*Text excerpt*
Ie: options set on the featureset on 4.15 would be exposed, while the
same options could be hidden in 4.16 because of the shrinking to the
default domain policies, if the user happens to set an option that's
on an empty trailing featureset with a tail of zeroed leaves.

Thanks, Roger.

Re: [PATCH for-4.16] Revert "x86/CPUID: shrink max_{,sub}leaf fields according to actual leaf contents"
Posted by Jan Beulich 2 years, 4 months ago
On 25.11.2021 11:15, Roger Pau Monné wrote:
> On Thu, Nov 25, 2021 at 10:52:12AM +0100, Jan Beulich wrote:
>> On 25.11.2021 10:24, Roger Pau Monné wrote:
>>> On Thu, Nov 25, 2021 at 09:57:31AM +0100, Jan Beulich wrote:
>>>> On 24.11.2021 22:11, Andrew Cooper wrote:
>>>>> OSSTest has identified a 3rd regression caused by this change.  Migration
>>>>> between Xen 4.15 and 4.16 on the nocera pair of machines (AMD Opteron 4133)
>>>>> fails with:
>>>>>
>>>>>   xc: error: Failed to set CPUID policy: leaf 00000000, subleaf ffffffff, msr ffffffff (22 = Invalid argument): Internal error
>>>>>   xc: error: Restore failed (22 = Invalid argument): Internal error
>>>>>
>>>>> which is a safety check to prevent resuming the guest when the CPUID data has
>>>>> been truncated.  The problem is caused by shrinking of the max policies, which
>>>>> is an ABI that needs handling compatibly between different versions of Xen.
>>>>
>>>> Would you mind pointing me to the flight which has hit this problem? I
>>>> don't think I've seen any respective failure. I also don't think I've
>>>> seen any respective discussion on irc, so I really wonder where all
>>>> this is coming from all of the sudden. It's not like the change in
>>>> question would have gone in just yesterday.
>>>
>>> It's from a pair of newish boxes that Credativ and Ian where
>>> attempting to commission yesterday. Since the boxes are not yet in
>>> production Ian wasn't sure if the issue could be on the testing or
>>> hardware side, so emailed the details in private for us to provide
>>> some feedback on the issue. The error is at:
>>>
>>> http://logs.test-lab.xenproject.org/osstest/logs/166296/test-amd64-amd64-migrupgrade/info.html
>>
>> I see. Quite lucky timing then.
> 
> Indeed, it was pure luck that we got this just yesterday.
> 
>>
>>>>> Furthermore, shrinking of the default policies also breaks things in some
>>>>> cases, because certain cpuid= settings in a VM config file which used to have
>>>>> an effect will now be silently discarded.

[Records for finding displayed items]
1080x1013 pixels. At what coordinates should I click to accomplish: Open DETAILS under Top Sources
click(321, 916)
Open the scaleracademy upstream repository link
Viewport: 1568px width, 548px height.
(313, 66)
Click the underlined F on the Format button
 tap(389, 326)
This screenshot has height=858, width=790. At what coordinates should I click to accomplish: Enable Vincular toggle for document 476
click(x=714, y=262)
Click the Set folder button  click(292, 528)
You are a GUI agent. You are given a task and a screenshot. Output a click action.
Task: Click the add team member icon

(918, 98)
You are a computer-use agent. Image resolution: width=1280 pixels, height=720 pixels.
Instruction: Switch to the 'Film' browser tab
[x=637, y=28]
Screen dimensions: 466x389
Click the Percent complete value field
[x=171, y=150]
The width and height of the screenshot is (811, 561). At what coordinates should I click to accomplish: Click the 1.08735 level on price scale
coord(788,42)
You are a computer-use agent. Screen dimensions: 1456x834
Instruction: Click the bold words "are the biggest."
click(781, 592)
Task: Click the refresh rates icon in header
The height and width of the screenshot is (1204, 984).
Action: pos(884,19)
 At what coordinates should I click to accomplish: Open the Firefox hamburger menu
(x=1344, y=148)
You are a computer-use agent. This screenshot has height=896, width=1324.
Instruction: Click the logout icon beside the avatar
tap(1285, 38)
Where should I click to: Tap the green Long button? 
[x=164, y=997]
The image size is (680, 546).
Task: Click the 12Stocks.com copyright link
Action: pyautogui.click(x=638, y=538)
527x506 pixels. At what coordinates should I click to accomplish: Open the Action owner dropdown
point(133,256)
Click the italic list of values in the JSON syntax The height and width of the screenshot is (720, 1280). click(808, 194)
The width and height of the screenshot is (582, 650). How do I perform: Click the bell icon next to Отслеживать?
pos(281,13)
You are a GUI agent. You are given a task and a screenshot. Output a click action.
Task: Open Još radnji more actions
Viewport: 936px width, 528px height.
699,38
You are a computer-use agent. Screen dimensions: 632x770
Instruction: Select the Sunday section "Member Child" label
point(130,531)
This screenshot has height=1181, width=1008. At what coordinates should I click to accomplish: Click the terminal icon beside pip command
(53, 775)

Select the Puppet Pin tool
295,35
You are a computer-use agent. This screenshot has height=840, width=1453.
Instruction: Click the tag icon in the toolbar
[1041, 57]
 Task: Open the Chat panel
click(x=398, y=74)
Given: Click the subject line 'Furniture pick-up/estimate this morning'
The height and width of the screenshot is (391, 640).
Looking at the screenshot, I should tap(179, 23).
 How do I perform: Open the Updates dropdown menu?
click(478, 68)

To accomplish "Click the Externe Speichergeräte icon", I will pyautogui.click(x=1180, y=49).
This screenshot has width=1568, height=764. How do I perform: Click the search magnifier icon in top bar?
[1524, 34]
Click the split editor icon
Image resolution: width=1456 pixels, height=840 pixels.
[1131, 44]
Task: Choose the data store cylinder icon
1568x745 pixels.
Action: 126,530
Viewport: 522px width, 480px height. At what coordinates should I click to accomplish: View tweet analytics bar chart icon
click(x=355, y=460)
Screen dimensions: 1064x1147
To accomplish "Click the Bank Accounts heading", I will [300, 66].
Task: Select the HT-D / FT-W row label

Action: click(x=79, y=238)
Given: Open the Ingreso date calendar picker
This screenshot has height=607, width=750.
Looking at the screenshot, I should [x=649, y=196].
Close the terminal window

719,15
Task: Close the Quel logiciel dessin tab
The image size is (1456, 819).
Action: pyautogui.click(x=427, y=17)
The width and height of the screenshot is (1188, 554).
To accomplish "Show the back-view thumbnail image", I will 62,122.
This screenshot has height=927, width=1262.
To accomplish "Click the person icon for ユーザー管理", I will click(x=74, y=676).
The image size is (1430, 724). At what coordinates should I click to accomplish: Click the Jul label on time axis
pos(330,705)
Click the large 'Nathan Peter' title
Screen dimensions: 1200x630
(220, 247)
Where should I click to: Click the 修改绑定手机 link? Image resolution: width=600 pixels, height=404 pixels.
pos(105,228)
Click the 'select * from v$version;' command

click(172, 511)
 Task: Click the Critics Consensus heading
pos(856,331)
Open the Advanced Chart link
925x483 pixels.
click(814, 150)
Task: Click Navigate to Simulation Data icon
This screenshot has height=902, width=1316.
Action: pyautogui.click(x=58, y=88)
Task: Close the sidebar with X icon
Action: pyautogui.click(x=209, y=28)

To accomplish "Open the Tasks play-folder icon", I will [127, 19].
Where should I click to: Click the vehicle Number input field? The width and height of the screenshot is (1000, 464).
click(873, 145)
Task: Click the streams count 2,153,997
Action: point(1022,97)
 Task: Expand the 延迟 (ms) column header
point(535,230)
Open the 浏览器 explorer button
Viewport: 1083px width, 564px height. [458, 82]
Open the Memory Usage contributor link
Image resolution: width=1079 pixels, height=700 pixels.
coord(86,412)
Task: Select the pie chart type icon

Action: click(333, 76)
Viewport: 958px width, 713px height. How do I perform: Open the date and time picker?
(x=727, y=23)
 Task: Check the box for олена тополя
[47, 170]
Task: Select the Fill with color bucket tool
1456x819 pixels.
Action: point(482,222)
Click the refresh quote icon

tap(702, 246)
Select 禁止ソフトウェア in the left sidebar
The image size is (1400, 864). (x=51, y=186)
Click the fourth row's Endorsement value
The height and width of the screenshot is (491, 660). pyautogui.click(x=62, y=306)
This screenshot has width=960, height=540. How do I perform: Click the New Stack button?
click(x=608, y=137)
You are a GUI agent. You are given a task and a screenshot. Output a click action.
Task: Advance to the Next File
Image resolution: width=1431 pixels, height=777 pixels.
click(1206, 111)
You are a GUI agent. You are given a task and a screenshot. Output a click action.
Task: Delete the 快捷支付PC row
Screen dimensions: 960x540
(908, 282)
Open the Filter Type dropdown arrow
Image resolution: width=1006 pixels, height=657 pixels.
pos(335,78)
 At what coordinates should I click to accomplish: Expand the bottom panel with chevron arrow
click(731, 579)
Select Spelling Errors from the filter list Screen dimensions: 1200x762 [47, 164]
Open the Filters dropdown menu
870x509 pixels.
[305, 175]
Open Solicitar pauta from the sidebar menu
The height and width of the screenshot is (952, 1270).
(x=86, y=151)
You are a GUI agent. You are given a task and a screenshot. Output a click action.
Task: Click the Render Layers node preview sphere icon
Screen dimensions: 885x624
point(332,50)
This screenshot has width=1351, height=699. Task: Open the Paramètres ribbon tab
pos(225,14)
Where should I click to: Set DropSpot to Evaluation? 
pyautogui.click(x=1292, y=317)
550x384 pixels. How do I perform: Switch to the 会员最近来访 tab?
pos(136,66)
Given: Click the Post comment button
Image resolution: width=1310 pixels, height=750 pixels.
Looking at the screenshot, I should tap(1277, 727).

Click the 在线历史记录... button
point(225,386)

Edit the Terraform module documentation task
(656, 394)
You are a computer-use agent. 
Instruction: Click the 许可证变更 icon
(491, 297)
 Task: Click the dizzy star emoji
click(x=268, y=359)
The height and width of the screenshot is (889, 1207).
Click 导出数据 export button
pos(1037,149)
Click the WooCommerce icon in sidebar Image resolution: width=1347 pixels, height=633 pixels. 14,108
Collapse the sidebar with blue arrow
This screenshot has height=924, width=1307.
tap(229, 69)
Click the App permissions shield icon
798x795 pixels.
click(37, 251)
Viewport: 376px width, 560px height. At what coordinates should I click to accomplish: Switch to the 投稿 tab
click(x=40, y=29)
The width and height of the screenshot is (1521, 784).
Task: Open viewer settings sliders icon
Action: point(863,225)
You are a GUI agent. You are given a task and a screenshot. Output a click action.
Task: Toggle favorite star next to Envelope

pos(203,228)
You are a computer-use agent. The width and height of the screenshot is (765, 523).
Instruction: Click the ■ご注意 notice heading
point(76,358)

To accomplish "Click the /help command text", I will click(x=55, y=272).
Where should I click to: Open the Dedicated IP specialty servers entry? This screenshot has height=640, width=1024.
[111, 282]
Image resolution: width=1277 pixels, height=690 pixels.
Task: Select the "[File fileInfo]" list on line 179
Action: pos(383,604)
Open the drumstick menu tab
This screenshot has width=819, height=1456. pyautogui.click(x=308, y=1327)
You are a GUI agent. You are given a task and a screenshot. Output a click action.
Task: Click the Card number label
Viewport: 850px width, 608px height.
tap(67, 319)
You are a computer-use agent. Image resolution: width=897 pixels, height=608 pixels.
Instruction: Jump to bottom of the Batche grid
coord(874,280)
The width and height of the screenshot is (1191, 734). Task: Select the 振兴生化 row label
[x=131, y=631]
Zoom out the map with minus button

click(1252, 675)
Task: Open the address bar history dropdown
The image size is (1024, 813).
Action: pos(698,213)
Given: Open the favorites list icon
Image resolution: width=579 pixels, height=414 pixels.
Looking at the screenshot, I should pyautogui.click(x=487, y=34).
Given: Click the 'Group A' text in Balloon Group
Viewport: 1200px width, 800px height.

*Exercises*
1. Answer these questions about the Xen CPUID thread:
(a) On which pair of machines did migration between Xen 4.15 and 4.16 fail?
(b) Who, along with Ian, was trying to commission the newish boxes?
(c) What happens now to certain cpuid= settings in a VM config file that used to have an effect?
2. Quote the Xen CPUID thread word for word, starting at "Re: [PATCH for-4.16]" and ending at "(AMD Opteron 4133)".

*Results*
1.
(a) The nocera pair of machines (AMD Opteron 4133).
(b) Credativ.
(c) They are silently discarded.

2.
Re: [PATCH for-4.16] Revert "x86/CPUID: shrink max_{,sub}leaf fields according to actual leaf contents"
Posted by Jan Beulich 2 years, 4 months ago
On 25.11.2021 11:15, Roger Pau Monné wrote:
> On Thu, Nov 25, 2021 at 10:52:12AM +0100, Jan Beulich wrote:
>> On 25.11.2021 10:24, Roger Pau Monné wrote:
>>> On Thu, Nov 25, 2021 at 09:57:31AM +0100, Jan Beulich wrote:
>>>> On 24.11.2021 22:11, Andrew Cooper wrote:
>>>>> OSSTest has identified a 3rd regression caused by this change.  Migration
>>>>> between Xen 4.15 and 4.16 on the nocera pair of machines (AMD Opteron 4133)